Directives:
A. Translate this sentence from the HBase scan performance thread into Spanish: "Only the CPU usage by the regionserver is on the high side."
B. Carry on the HBase scan performance thread from the point where it stops.

Re: Poor HBase map-reduce scan performance

Bryan Keller Wed, 01 May 2013 09:39:46 -0700

Yes I have monitored GC, CPU, disk and network IO, anything else I could think 
of. Only the CPU usage by the regionserver is on the high side.


I mentioned data local jobs make up generally 240 of the 250 mappers (96%) - I 
get this information from the jobtracker. Does the JMX console give more 
accurate information?

On May 1, 2013, at 3:56 AM, Jean-Marc Spaggiari <jean-m...@spaggiari.org> wrote:

> @Lars, how have your calculated the 35K/row size? I'm not able to find the
> same number.
> 
> @Bryan, Matt's idea below is good. With the hadoop test you always had data
> locality. Which your HBase test, maybe not. Can you take a look at the JMX
> console and tell us your locality % ? Also, over those 45 minutes, have you
> monitored the CPWIO, GC activities, etc. to see if any of those might have
> impacted the performances?
> 
> JM
> 
> 2013/5/1 Matt Corgan <mcor...@hotpads.com>
> 
>> Not that it's a long-term solution, but try major-compacting before running
>> the benchmark.  If the LSM tree is CPU bound in merging HFiles/KeyValues
>> through the PriorityQueue, then reducing to a single file per region should
>> help.  The merging of HFiles during a scan is not heavily optimized yet.
>> 
>> 
>> On Tue, Apr 30, 2013 at 11:21 PM, lars hofhansl <la...@apache.org> wrote:
>> 
>>> If you can, try 0.94.4+; it should significantly reduce the amount of
>>> bytes copied around in RAM during scanning, especially if you have wide
>>> rows and/or large key portions. That in turns makes scans scale better
>>> across cores, since RAM is shared resource between cores (much like
>> disk).
>>> 
>>> 
>>> It's not hard to build the latest HBase against Cloudera's version of
>>> Hadoop. I can send along a simple patch to pom.xml to do that.
>>> 
>>> -- Lars
>>> 
>>> 
>>> 
>>> ________________________________
>>> From: Bryan Keller <brya...@gmail.com>
>>> To: user@hbase.apache.org
>>> Sent: Tuesday, April 30, 2013 11:02 PM
>>> Subject: Re: Poor HBase map-reduce scan performance
>>> 
>>> 
>>> The table has hashed keys so rows are evenly distributed amongst the
>>> regionservers, and load on each regionserver is pretty much the same. I
>>> also have per-table balancing turned on. I get mostly data local mappers
>>> with only a few rack local (maybe 10 of the 250 mappers).
>>> 
>>> Currently the table is a wide table schema, with lists of data structures
>>> stored as columns with column prefixes grouping the data structures (e.g.

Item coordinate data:
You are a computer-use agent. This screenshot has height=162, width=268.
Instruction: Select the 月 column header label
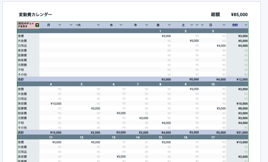click(x=49, y=25)
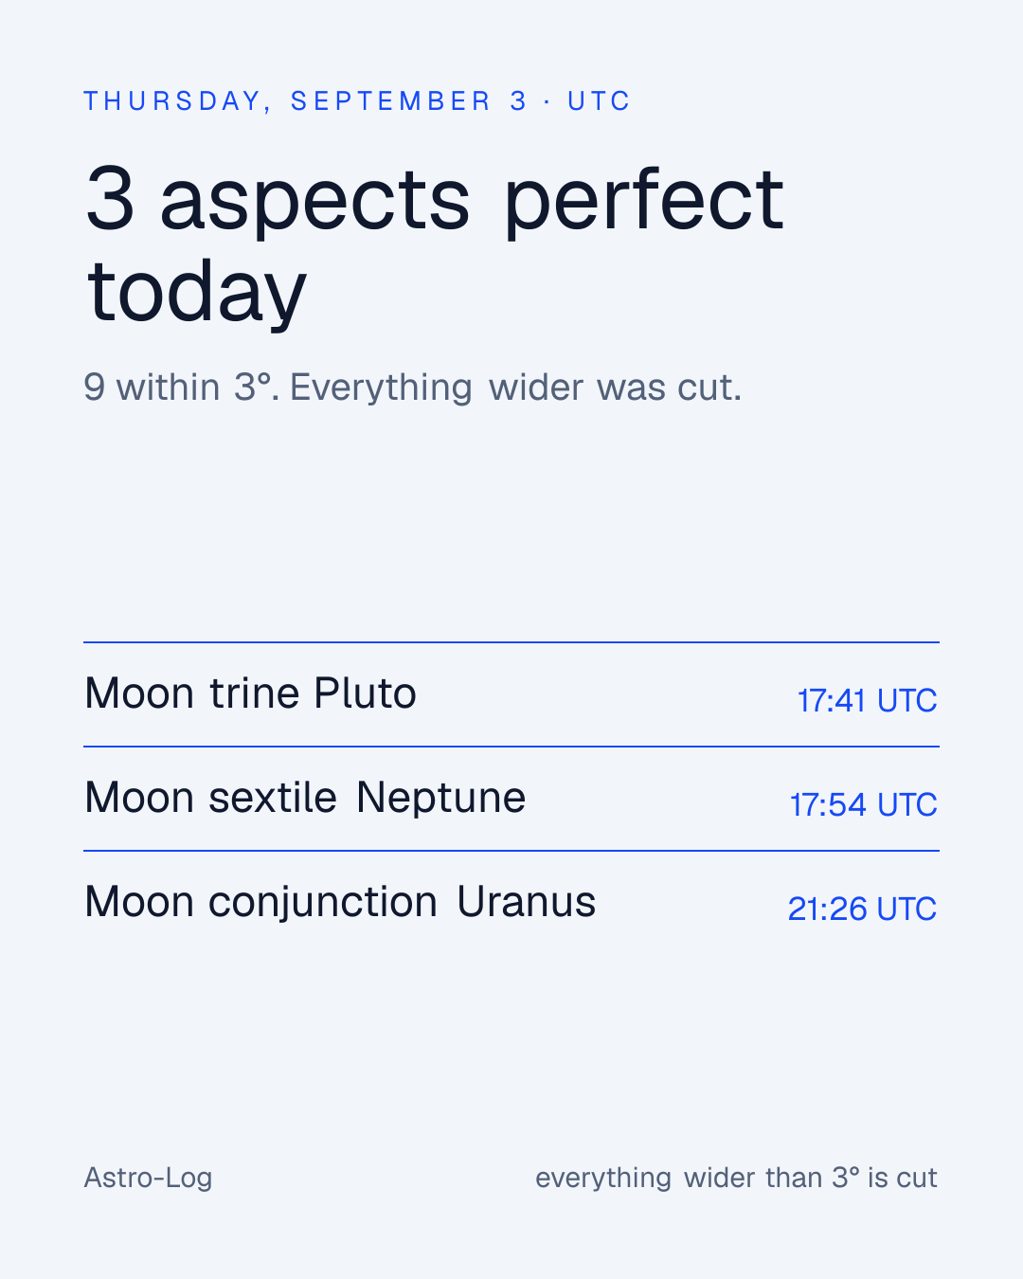Click 'Everything wider was cut.' subtitle text
This screenshot has height=1279, width=1023.
click(x=515, y=387)
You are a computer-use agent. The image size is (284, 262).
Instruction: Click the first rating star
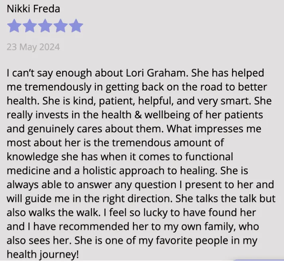coord(14,26)
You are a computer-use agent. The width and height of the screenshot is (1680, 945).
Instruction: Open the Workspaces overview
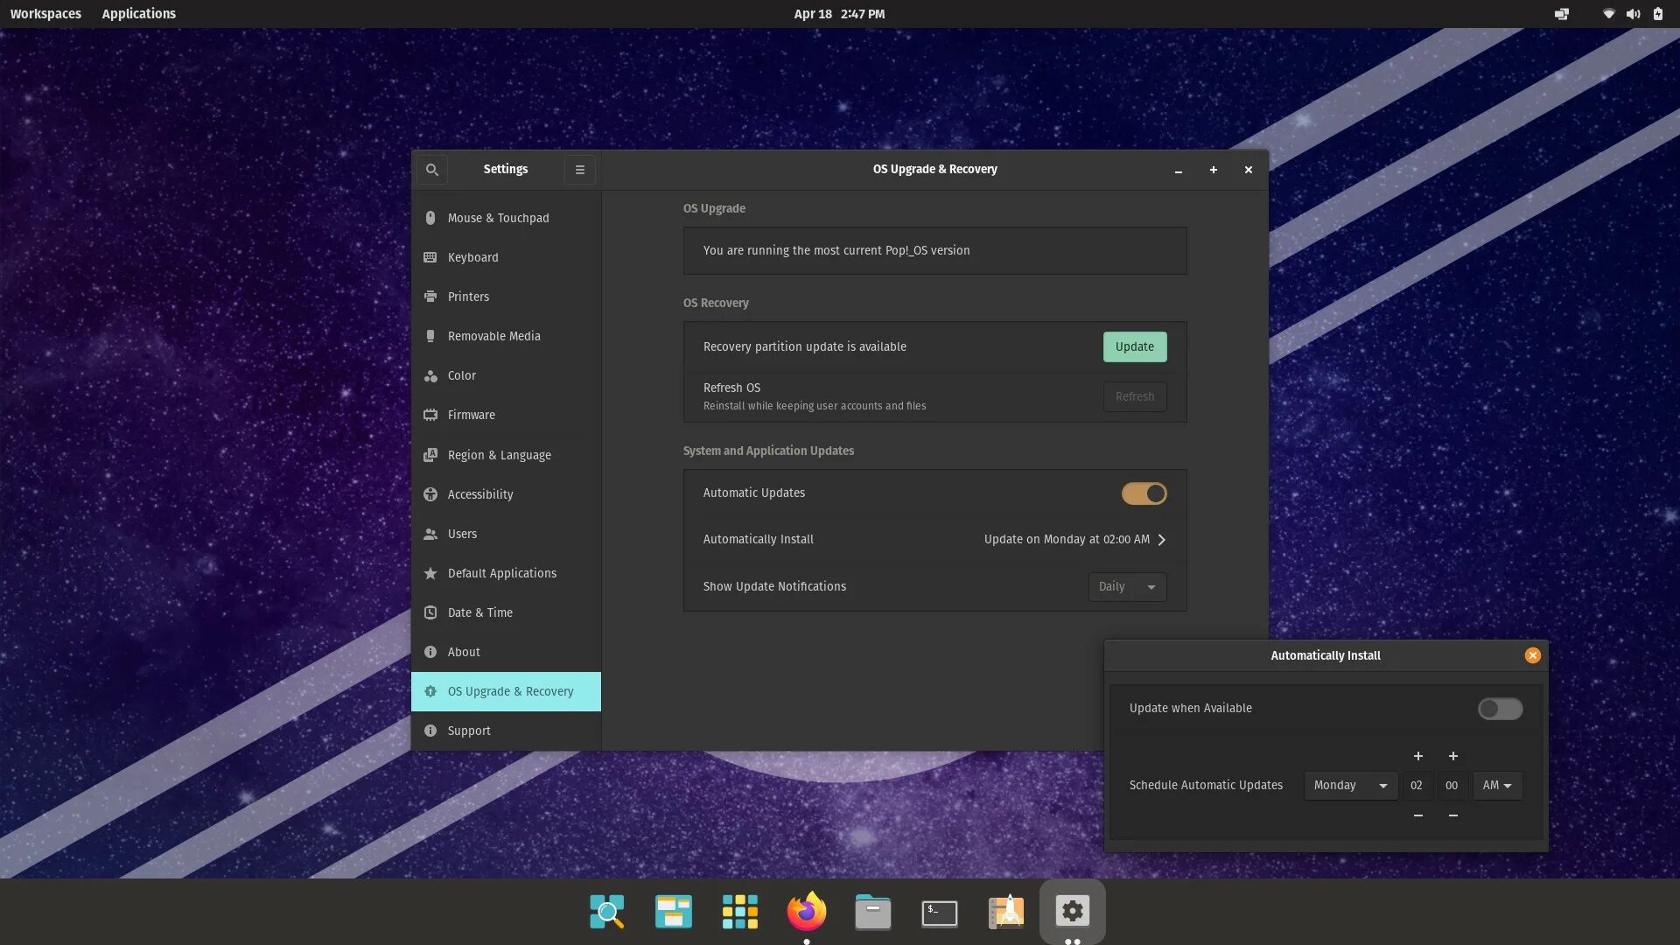[46, 14]
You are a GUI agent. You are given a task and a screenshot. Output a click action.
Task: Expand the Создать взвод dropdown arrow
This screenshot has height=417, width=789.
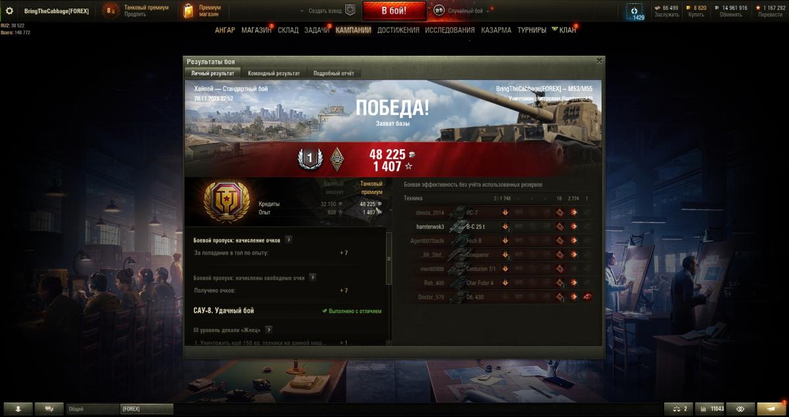click(x=302, y=11)
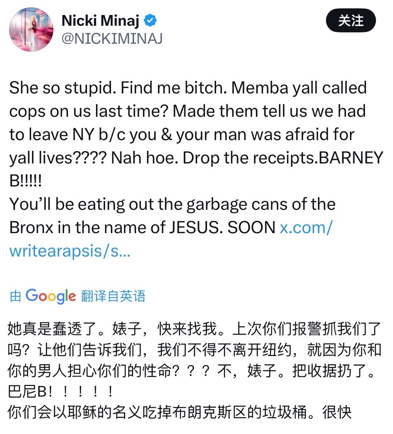Open the @NICKIMINAJ handle link
This screenshot has width=393, height=434.
point(112,39)
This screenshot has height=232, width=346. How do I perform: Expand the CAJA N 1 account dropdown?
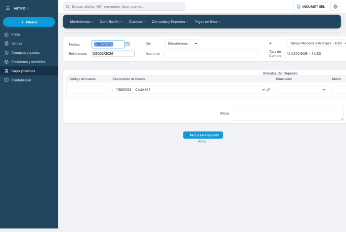[189, 90]
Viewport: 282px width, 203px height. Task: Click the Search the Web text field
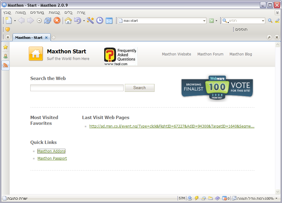pos(77,88)
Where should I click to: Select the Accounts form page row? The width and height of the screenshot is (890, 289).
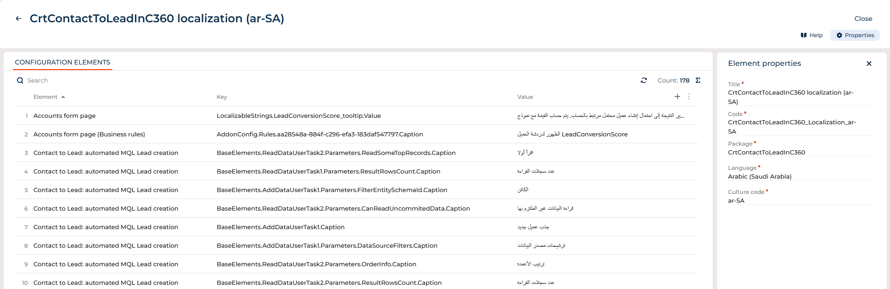pos(64,116)
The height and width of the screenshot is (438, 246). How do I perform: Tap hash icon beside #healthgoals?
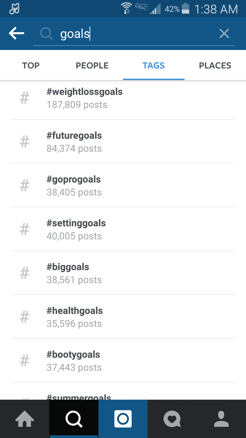click(x=25, y=317)
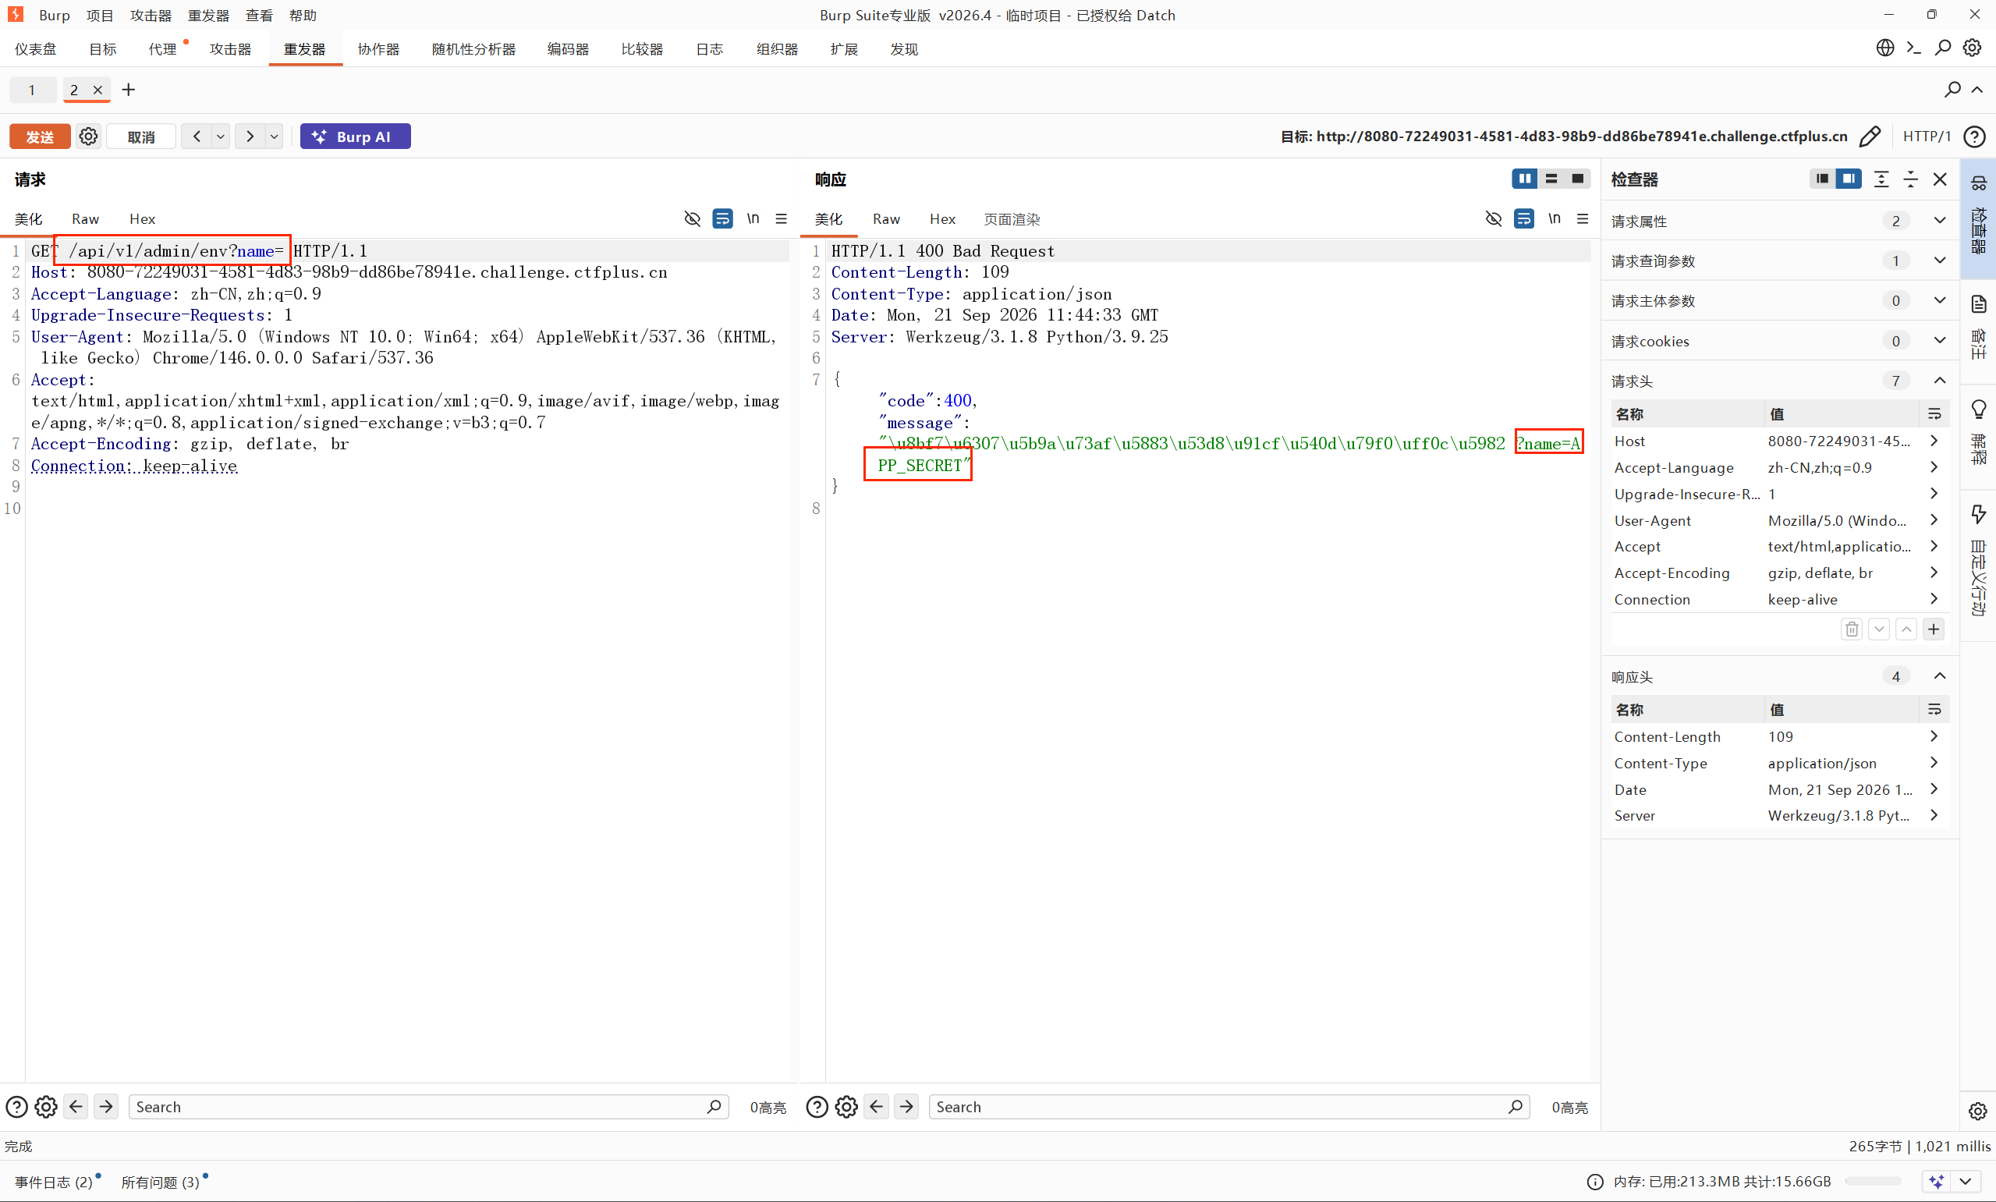Image resolution: width=1996 pixels, height=1202 pixels.
Task: Toggle the \n newline display in request
Action: tap(752, 219)
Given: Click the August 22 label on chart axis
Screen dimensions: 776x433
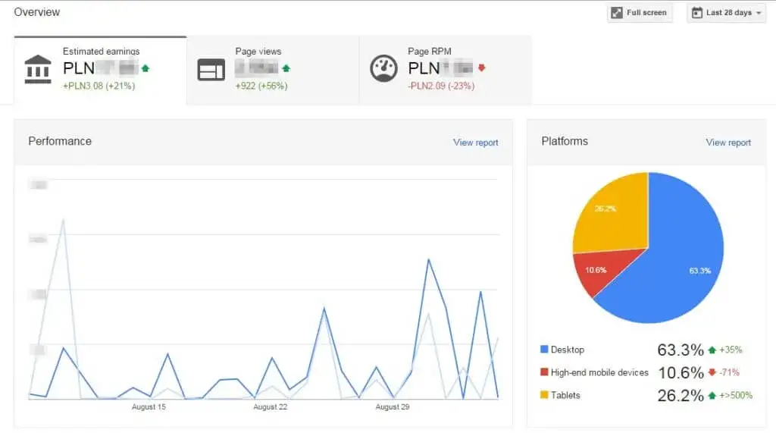Looking at the screenshot, I should coord(270,407).
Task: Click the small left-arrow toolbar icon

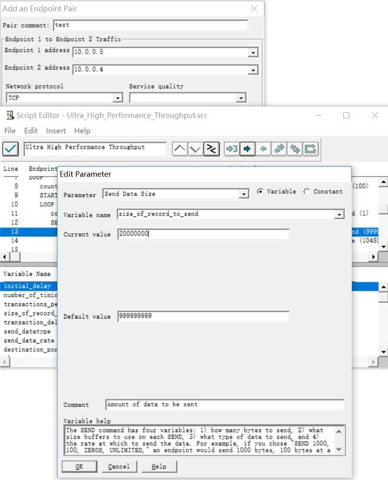Action: coord(263,149)
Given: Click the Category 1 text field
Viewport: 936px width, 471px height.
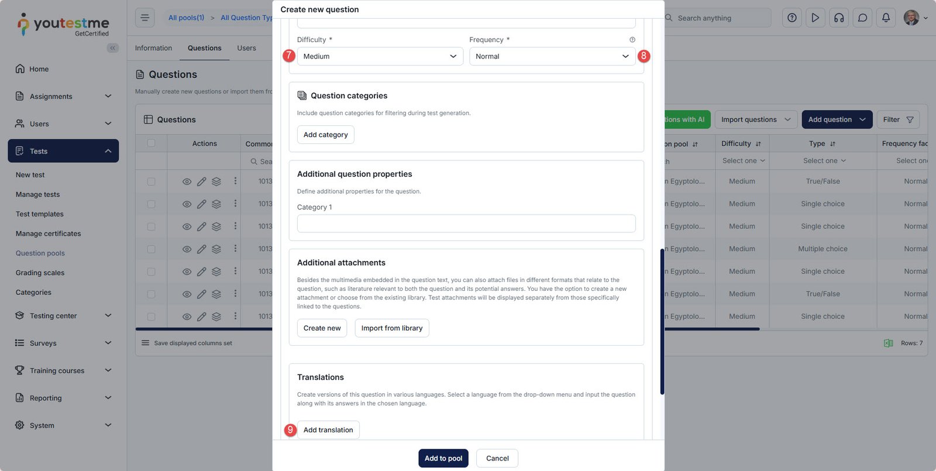Looking at the screenshot, I should click(466, 224).
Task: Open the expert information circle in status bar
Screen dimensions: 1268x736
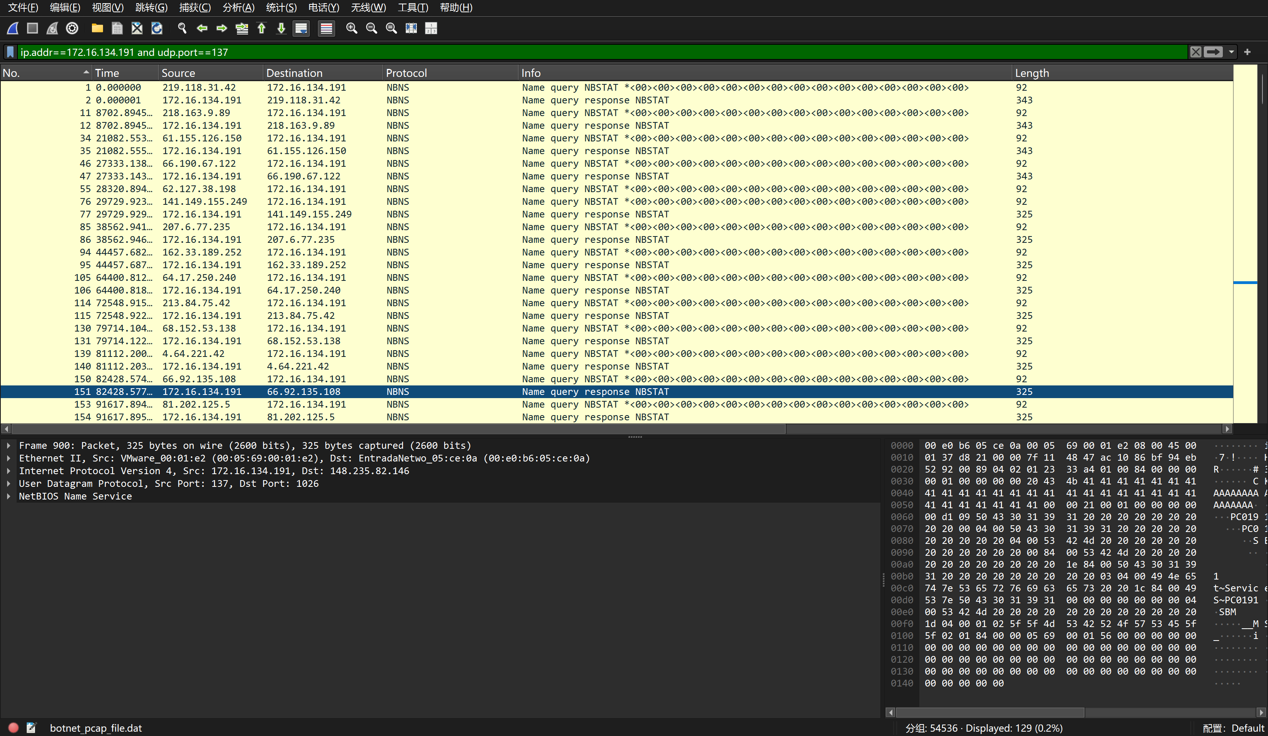Action: (x=14, y=727)
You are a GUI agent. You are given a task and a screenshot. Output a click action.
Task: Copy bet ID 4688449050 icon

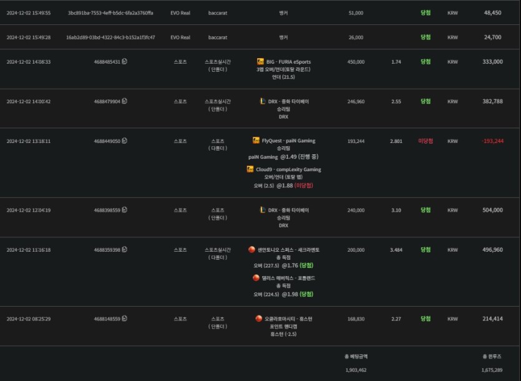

Answers below:
A. Solo el uso de CPU del regionserver es relativamente alto.

B.
>>> 1_name, 1_address, 1_city, 2_name, 2_address, 2_city). I was thinking of
>>> moving those data structures to protobuf which would cut down on the
>> number
>>> of columns. The downside is I can't filter on one value with that, but it
>>> is a tradeoff I would make for performance. I was also considering
>>> restructuring the table into a tall table.
>>> 
>>> Something interesting is that my old regionserver machines had five 15k
>>> SCSI drives instead of 2 SSDs, and performance was about the same. Also,
>> my
>>> old network was 1gbit, now it is 10gbit. So neither network nor disk I/O
>>> appear to be the bottleneck. The CPU is rather high for the regionserver
>> so
>>> it seems like the best candidate to investigate. I will try profiling it
>>> tomorrow and will report back. I may revisit compression on vs off since
>>> that is adding load to the CPU.
>>> 
>>> I'll also come up with a sample program that generates data similar to my
>>> table.
>>> 
>>> 
>>> On Apr 30, 2013, at 10:01 PM, lars hofhansl <la...@apache.org> wrote:
>>> 
>>>> Your average row is 35k so scanner caching would not make a huge
>>> difference, although I would have expected some improvements by setting
>> it
>>> to 10 or 50 since you have a wide 10ge pipe.
>>>> 
>>>> I assume your table is split sufficiently to touch all RegionServer...
>>> Do you see the same load/IO on all region servers?
>>>> 
>>>> A bunch of scan improvements went into HBase since 0.94.2.
>>>> I blogged about some of these changes here:
>>> http://hadoop-hbase.blogspot.com/2012/12/hbase-profiling.html
>>>> 
>>>> In your case - since you have many columns, each of which carry the
>>> rowkey - you might benefit a lot from HBASE-7279.
>>>> 
>>>> In the end HBase *is* slower than straight HDFS for full scans. How
>>> could it not be?
>>>> So I would start by looking at HDFS first. Make sure Nagle's is
>> disbaled
>>> in both HBase and HDFS.
>>>> 
>>>> And lastly SSDs are somewhat new territory for HBase. Maybe Andy
>> Purtell
>>> is listening, I think he did some tests with HBase on SSDs.
>>>> With rotating media you typically see an improvement with compression.
>>> With SSDs the added CPU needed for decompression might outweigh the
>>> benefits.
>>>> 
>>>> At the risk of starting a larger discussion here, I would posit that
>>> HBase's LSM based design, which trades random IO with sequential IO,
>> might
>>> be a bit more questionable on SSDs.
>>>> 
>>>> If you can, it would be nice to run a profiler against one of the
>>> RegionServers (or maybe do it with the single RS setup) and see where it
>> is
>>> bottlenecked.
>>>> (And if you send me a sample program to generate some data - not 700g,
>>> though :) - I'll try to do a bit of profiling during the next days as my
>>> day job permits, but I do not have any machines with SSDs).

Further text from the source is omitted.